It has been said that Moore was born at 33 Bruton Street, but that may be incorrect given that this was the address of the menagerie and office of the Zoological Society of London from 1826 to 1836. Moore was appointed an assistant in the East India Company Museum in London from 31 May 1848 on a "disestablished basis" and became a temporary writer and then an assistant curator at the East India Company Museum with a pension of £330 per annum from 31 December 1879. He had a daughter, Rosa Martha Moore. He began compiling Lepidoptera indica (1890–1913), a major work on the butterflies of the South Asia in 10 volumes, which was completed after his death by Charles Swinhoe. Many of the plates were produced by his son while some others were produced by E C Knight and John Nugent Fitch. Many species of butterfly were described by him in this work.

"Moore entered the doors of entomology by way of his artistic abilities. Dr. T. Horsfield (1777–1859), long associated with the East India Museum, required someone capable of doing natural history drawings and, through an introduction, Frederic Moore obtained the post. Thus began a lifetime association with Indian Lepidoptera".

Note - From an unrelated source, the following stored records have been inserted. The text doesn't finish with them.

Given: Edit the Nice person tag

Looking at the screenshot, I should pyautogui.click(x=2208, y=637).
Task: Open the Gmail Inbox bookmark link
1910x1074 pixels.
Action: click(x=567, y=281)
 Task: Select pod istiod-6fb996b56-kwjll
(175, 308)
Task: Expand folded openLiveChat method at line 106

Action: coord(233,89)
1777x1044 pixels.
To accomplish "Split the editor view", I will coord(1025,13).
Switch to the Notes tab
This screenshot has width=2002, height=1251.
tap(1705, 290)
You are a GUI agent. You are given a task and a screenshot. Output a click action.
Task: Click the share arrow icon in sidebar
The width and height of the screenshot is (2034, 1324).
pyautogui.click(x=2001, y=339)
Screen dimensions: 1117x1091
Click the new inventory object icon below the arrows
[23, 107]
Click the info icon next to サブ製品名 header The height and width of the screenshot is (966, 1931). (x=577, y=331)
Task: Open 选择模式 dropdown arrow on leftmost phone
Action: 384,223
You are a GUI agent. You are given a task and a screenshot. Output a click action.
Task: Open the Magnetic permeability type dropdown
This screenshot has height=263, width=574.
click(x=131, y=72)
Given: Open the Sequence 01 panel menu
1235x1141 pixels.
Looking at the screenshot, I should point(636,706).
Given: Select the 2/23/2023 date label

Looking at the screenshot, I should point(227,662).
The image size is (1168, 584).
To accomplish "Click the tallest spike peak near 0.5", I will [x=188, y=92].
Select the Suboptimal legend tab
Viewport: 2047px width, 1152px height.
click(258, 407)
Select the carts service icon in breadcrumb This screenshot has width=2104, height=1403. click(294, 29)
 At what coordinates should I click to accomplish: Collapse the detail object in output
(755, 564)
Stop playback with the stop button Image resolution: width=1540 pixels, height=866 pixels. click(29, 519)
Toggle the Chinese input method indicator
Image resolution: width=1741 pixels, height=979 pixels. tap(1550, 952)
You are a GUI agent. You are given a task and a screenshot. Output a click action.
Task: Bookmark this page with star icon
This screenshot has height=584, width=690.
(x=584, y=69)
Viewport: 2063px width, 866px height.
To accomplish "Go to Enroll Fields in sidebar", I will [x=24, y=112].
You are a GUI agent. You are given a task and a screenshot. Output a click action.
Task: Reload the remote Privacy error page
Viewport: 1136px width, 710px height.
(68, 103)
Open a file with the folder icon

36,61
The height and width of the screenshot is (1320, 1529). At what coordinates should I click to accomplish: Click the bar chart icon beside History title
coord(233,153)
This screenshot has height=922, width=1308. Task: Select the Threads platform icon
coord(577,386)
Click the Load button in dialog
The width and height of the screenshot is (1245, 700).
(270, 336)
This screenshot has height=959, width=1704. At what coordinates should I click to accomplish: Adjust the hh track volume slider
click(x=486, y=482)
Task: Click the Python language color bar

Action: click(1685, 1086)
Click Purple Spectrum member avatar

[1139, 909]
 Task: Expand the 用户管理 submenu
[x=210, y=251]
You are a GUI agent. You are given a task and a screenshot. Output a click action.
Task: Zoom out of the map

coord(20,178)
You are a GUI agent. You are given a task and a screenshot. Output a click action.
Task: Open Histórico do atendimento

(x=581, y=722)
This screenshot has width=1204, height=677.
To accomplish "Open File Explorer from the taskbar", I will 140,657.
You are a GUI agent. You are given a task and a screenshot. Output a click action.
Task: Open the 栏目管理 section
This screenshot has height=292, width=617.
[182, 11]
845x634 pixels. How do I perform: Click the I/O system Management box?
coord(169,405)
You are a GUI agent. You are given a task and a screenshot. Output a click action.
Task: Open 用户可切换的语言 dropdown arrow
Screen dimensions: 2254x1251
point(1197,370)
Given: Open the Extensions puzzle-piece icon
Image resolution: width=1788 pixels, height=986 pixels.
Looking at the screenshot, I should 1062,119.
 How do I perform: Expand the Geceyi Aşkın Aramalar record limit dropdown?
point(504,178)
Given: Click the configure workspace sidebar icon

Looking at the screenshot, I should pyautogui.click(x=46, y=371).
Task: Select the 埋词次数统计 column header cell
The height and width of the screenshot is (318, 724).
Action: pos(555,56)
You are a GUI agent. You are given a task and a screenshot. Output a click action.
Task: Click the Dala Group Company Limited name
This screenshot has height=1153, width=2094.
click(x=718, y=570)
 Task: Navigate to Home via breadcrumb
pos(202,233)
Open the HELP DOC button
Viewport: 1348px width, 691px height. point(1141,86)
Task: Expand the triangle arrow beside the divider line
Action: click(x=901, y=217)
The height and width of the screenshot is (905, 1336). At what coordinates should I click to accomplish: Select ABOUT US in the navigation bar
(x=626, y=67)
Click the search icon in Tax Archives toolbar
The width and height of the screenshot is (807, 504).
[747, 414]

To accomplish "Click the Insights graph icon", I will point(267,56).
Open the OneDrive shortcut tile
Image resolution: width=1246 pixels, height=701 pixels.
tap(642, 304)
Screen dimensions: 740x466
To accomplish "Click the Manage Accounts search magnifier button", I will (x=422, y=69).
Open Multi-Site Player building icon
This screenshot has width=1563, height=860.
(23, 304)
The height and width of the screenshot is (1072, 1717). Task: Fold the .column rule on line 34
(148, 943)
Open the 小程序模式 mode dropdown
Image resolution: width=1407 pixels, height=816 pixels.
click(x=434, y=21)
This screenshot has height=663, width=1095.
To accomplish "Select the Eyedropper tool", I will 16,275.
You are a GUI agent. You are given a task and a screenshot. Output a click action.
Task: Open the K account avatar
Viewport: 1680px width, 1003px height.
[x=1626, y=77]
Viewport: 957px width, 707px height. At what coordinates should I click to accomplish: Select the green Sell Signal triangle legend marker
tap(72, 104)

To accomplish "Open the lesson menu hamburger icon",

Moore's son F. C. Moore was also an artist and prepared many of the plates in Lepidoptera Indica. Moore's brother T. J. Moore was a curator at the Liverpool Museum for forty years and his son Thomas Francis Moore was an osteologist at the National Museum at Melbourne.

The colours of Indian butterflies, based on the plates in the Lepidoptera Indica were studied by J.C. Mottram in 1918.

Moore was an associate of the Linnean Society of London, a member of the Entomological Society of London, a corresponding member of the Entomological Society of Stettin and of the Entomological Society of the Netherlands. His other works included A Catalogue of the Birds in the Museum of the East-India Company (1854–58, with Thomas Horsfield) and The Lepidoptera of Ceylon (1880–87).